On 06/26/2014 03:11 PM, Tom Lane wrote:
> Andrew Dunstan <andrew(at)dunslane(dot)net> writes:
>> On 06/25/2014 02:46 PM, Tom Lane wrote:
>>> Why do we have essentially duplicate pg_proc entries for json_extract_path
>>> and json_extract_path_op?
>>> Likewise for json_extract_path_text_op, jsonb_extract_path_op, and
>>> jsonb_extract_path_text_op.
>> ISTR trying that and running into problems, maybe with opr_sanity checks.
> Well, the reason that opr_sanity is complaining is that there's a
> violation of our general policy of documenting either the operator or
> the underlying function, not both. Using a separate pg_proc entry
> like this doesn't mean you didn't violate the policy; you just hid the
> violation from opr_sanity.
>
> Do we actually want to document these things as both operators and
> functions?

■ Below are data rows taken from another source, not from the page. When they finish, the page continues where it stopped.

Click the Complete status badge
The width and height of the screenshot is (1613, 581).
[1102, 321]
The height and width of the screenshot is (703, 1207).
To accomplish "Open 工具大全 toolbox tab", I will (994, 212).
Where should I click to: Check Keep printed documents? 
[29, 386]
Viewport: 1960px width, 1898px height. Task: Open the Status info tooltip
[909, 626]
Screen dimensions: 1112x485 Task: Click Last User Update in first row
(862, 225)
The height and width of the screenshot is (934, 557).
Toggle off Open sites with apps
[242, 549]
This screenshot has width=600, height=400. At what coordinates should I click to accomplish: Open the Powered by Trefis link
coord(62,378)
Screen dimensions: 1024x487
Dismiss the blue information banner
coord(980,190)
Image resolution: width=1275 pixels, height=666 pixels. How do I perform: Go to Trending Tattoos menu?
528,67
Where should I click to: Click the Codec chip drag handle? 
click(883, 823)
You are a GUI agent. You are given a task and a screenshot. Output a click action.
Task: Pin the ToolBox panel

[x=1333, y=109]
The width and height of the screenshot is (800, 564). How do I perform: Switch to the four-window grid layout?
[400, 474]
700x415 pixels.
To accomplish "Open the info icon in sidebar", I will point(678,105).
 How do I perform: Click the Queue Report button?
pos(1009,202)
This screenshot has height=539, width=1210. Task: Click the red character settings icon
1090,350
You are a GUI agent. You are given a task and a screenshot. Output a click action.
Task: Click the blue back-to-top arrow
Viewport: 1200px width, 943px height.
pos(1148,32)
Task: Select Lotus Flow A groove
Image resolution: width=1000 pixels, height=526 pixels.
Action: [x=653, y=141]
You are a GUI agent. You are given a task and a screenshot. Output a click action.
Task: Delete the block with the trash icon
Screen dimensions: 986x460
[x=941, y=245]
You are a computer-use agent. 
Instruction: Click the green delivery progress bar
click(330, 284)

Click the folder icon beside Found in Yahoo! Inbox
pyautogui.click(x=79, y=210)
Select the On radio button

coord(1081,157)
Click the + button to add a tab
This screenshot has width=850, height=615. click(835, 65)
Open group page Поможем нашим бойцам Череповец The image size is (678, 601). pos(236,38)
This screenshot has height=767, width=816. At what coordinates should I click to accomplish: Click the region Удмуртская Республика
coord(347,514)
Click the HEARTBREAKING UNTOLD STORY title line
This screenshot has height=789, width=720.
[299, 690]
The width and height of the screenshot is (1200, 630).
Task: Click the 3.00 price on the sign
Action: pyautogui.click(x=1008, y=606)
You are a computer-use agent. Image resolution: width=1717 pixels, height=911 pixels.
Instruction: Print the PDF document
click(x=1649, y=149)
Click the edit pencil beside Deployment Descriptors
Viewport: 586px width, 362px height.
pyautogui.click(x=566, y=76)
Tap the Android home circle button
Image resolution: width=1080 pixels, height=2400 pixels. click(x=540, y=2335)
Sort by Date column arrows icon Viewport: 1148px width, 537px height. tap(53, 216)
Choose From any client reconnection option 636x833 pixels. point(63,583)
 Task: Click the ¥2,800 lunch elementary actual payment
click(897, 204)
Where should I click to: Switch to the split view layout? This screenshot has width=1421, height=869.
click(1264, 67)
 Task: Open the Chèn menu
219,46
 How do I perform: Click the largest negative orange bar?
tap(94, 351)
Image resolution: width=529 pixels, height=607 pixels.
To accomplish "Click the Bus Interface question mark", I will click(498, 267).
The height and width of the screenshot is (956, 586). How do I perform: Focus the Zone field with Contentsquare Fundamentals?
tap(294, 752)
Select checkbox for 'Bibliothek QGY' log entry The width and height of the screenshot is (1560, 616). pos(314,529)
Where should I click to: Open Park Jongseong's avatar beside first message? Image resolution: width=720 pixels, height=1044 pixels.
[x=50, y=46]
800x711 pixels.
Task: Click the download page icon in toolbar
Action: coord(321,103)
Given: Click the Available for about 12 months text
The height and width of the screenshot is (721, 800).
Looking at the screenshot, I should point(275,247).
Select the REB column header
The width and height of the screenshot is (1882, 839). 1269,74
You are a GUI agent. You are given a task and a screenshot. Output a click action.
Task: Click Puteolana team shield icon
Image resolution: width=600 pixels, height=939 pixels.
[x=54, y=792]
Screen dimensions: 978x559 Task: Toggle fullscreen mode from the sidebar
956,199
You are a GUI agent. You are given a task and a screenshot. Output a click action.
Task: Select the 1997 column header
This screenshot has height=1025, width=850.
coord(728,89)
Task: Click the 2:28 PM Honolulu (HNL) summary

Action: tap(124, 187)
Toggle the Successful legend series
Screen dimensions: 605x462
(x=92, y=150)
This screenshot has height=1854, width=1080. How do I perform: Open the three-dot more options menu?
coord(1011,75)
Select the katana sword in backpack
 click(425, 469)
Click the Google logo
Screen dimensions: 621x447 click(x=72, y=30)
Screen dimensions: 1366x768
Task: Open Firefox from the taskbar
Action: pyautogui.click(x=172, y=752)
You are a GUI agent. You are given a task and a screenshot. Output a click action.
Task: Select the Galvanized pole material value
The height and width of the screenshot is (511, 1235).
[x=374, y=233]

If we do, then the right answer is to list them as known
> exceptions in the opr_sanity test, not to hide the fact that we're
> violating the general documentation policy.

It's quite important that we have the variadic functions exposed.

cheers

andrew

In response to

Responses

Browse pgsql-hackers by date

  From Date Subject
Next Message Andres Freund 2014-06-26 21:30:04 Re: Spinlocks and compiler/memory barriers
Previous Message Jeff Janes 2014-06-26 21:27:23 Re: TODO : Allow parallel cores to be used by vacuumdb [ WIP ]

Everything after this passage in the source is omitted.